TEXT FOR ANALYSIS: Begin

Recently, in a discussion with someone at church, we were talking about migraine triggers. I have numerous seasonal allergies and recently discovered that I have a plethora of food intolerances as well. I’ve always known that I was lactose intolerant but since having my youngest? Things have changed. But how do you tell the difference between food allergies and food intolerance? There are plenty of similarities but also several key differences.
There are thousands to millions of people who believe that they have food allergies when in fact, they actually just have body intolerance to certain types of food.
So how do you know when you have a food allergy rather than just intolerance to food?
The Key Difference Between Food Allergy and Food Intolerance
The answer lies in your body’s immunological response. When your body thinks that a foreign invader is present, it will produce antibodies which release chemicals such as histamines to combat them.
If you were allergic to a particular food like shellfish, peanuts or milk, an allergic reaction would manifest itself via hives, swelling, and redness, breathing difficulties, runny nose and more.
For the most part, food intolerance does not trigger any immunological response but rather a simple reaction in the gastrointestinal tract.
Food intolerance and food allergies are similar in that they both can cause digestive issues along with other symptoms such as headaches, foggy mental clarity and even low energy levels. For me, I have some food triggered migraines.
However, the difference lies in other symptoms that occur in food allergy sufferers over people who are food intolerant. The allergy sufferers may have the telltale hives, rash, swelling and even wheezing.
Another disparity is the fact food allergy sufferers could slip into anaphylactic shock if their reactions were severe enough. With food intolerance, the food culprit eventually leaves the body and you are back to normal.

TEXT FOR ANALYSIS: End
INFORMATION SHOWN: Begin

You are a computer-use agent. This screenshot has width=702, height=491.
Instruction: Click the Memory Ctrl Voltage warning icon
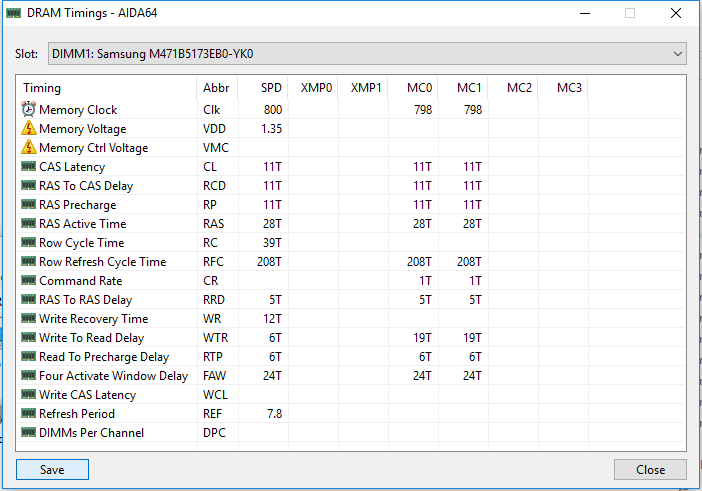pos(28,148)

INFORMATION SHOWN: End

WORK INSTRUCTION 1> List every symptom that the piece on food allergies and food intolerance says both conditions can cause.
WORK INSTRUCTION 2> Continue the piece on food allergies and food intolerance from where it stops.

FINAL ANSWER 1>
- Digestive issues
- Headaches
- Foggy mental clarity
- Low energy levels

FINAL ANSWER 2>
Now there are a few health conditions like celiac disease which is sometimes called a type of food allergy when it fact it relates to food intolerance. Celiac sufferers have problems with the proteins found in wheat, barley and rye.
If it were an allergic reaction, the body would produce histamines to combat the proteins but it does not. Therefore, the disease is grouped with food intolerance.
One way to distinguish between the symptoms of food allergy and food intolerance is to look for the cause of the symptoms.
Food symptoms can have different causes including:
food poisoning, a histamine toxicity, being lactose intolerant, reacting to food additives, reacting to sulfites, having a gluten intolerance, and also psychological triggers.
Other medical causes can also be having an ulcer or cancers of the GI tract.
Sometimes food manufacturers add products to enhance taste, color or to protect against microorganisms.
These substances that are added are compounds that may cause an adverse reaction in some individuals. A common substance in this category is MSG, and sulfites, and food coloring.
Sulfites can actually occur naturally in certain food items or they can be added to prevent mold growth or to hold crispness longer. Individuals with asthma may inhale the gas that sulfites give off and then have an asthma attack.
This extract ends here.